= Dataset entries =
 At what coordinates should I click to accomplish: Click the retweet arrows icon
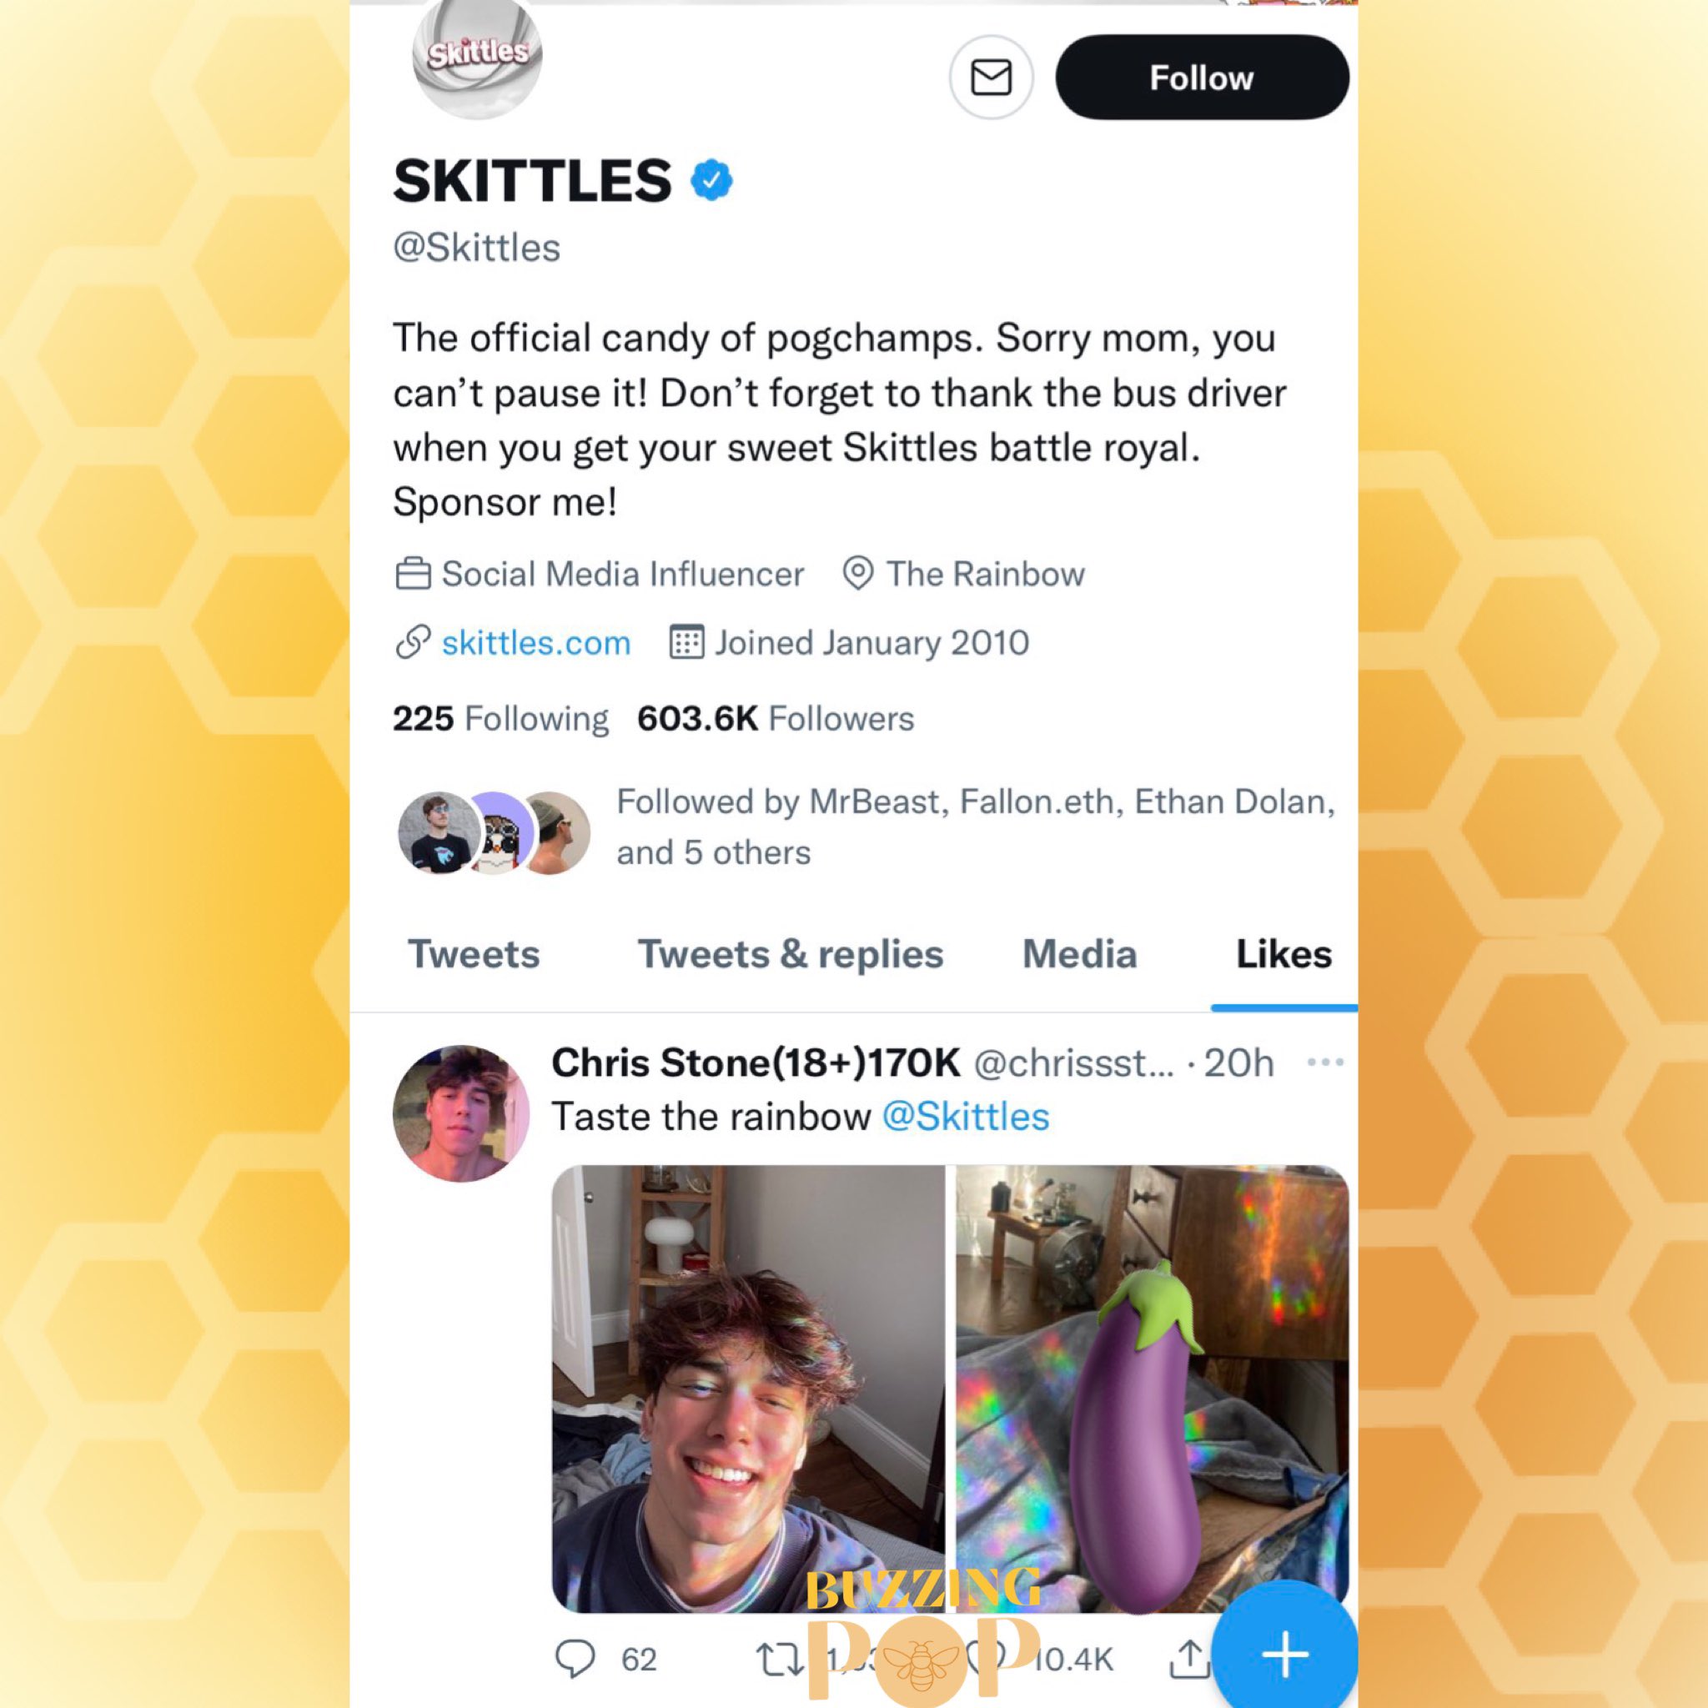(x=781, y=1659)
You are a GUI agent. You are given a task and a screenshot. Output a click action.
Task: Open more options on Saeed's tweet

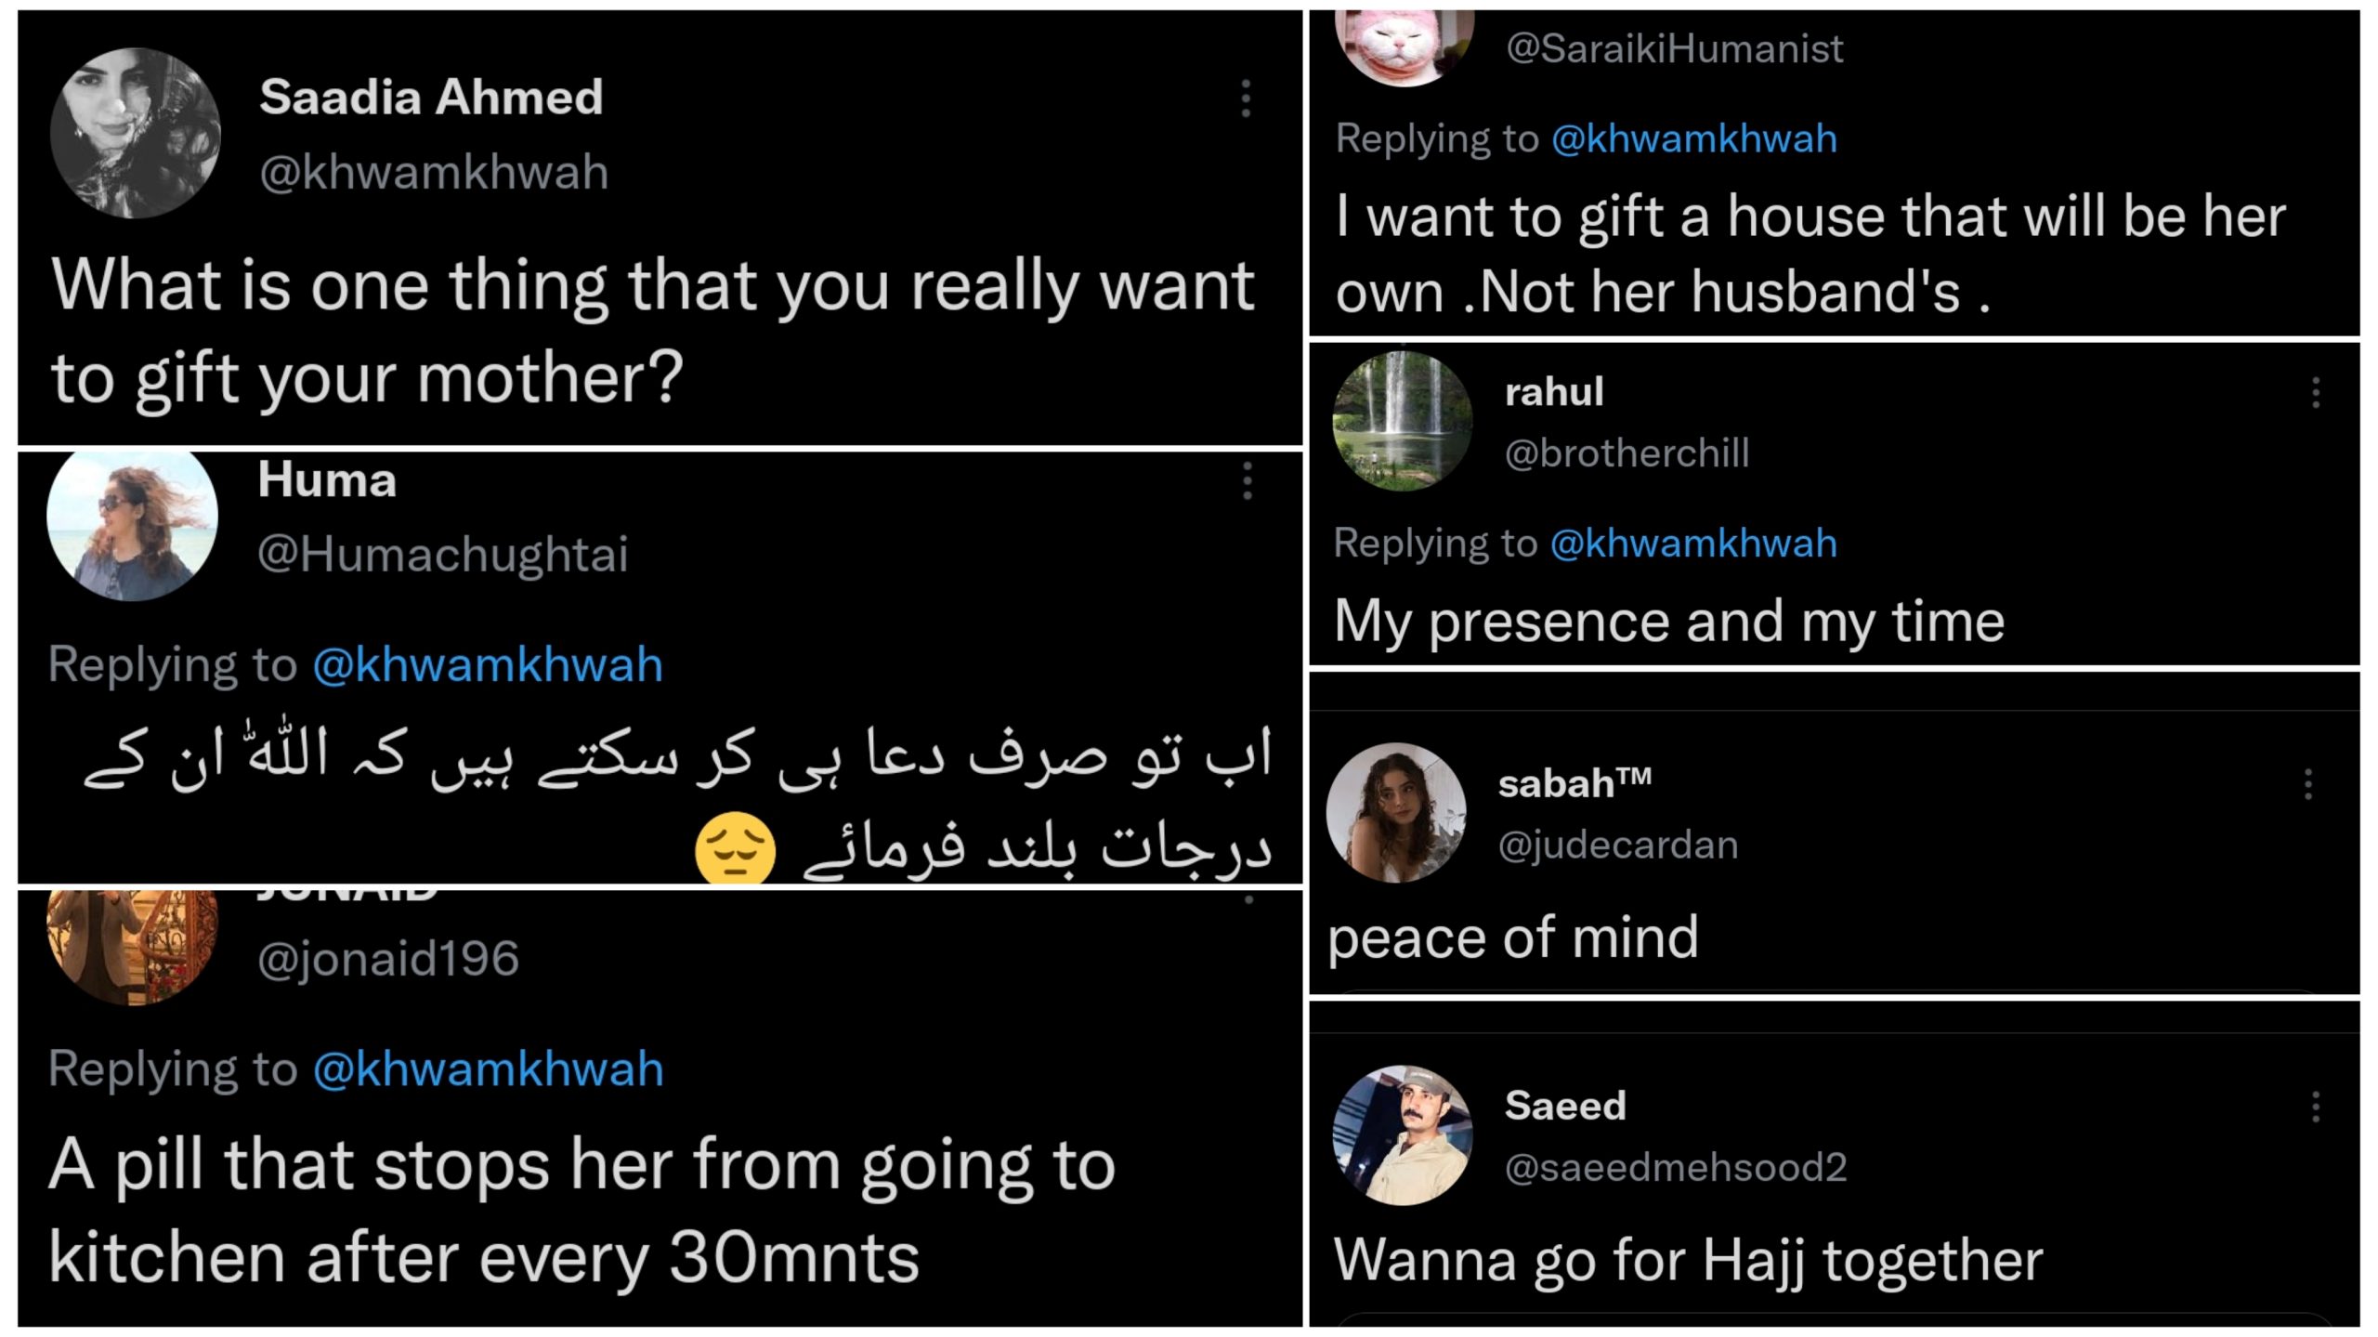point(2315,1107)
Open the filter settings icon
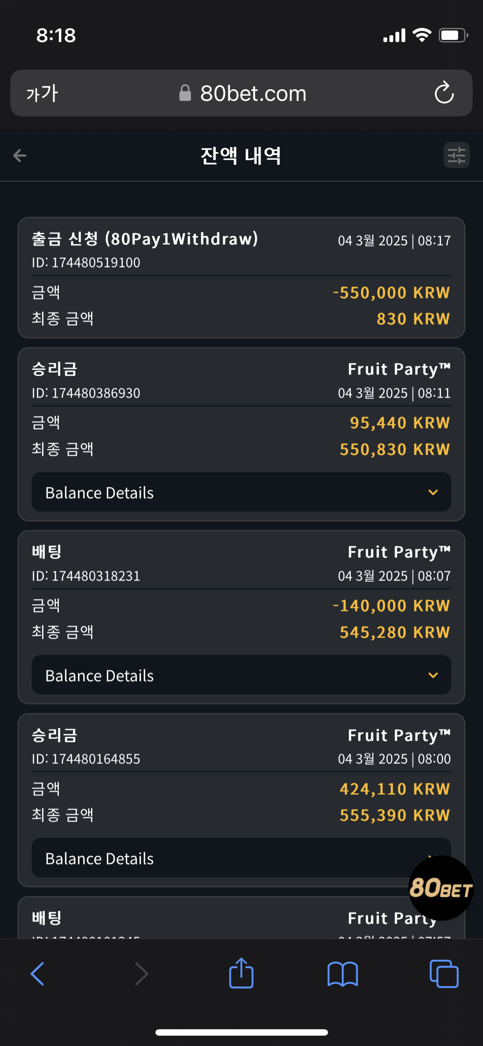The image size is (483, 1046). click(x=456, y=155)
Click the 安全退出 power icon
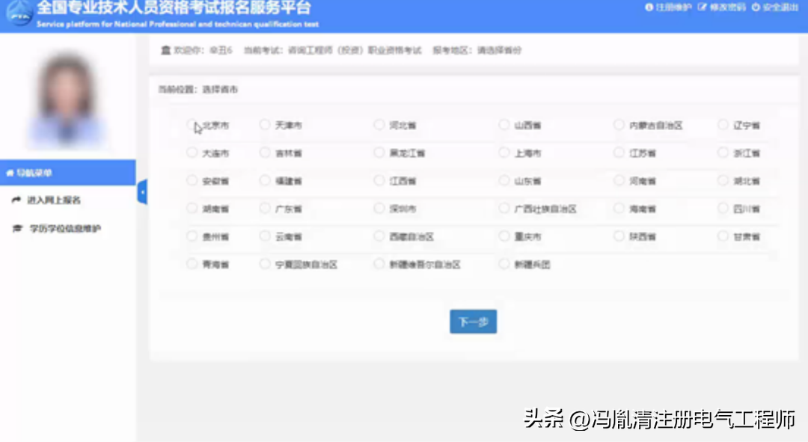This screenshot has width=808, height=442. [756, 7]
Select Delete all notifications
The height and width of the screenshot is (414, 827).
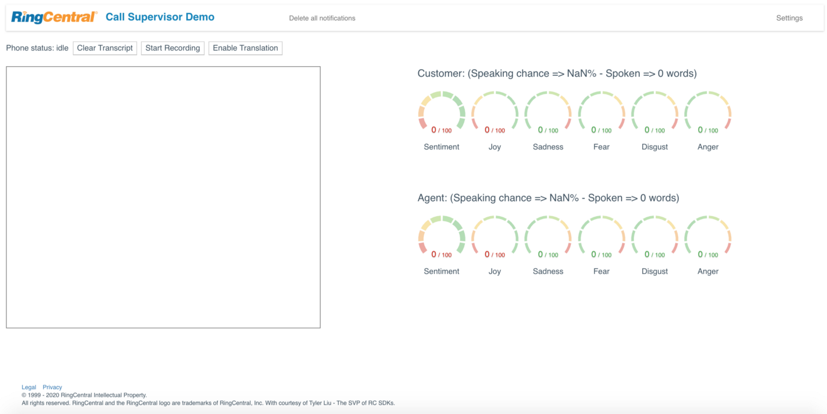pos(322,18)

= INSTRUCTIONS FOR THE TASK =
Output the entries above verbatim, with no picture included.

= RESPONSE TO THIS EXERCISE =
 At what coordinates should I click to accomplish: Click the retweet arrows icon
(x=781, y=1659)
You are a GUI agent. You are given a task and a screenshot. Output a click action.
Task: Open more options on Saeed's tweet

point(2315,1107)
Open the filter settings icon
The image size is (483, 1046). click(x=456, y=155)
Click the 安全退出 power icon
This screenshot has width=808, height=442. [756, 7]
Select Delete all notifications
The height and width of the screenshot is (414, 827).
pos(322,18)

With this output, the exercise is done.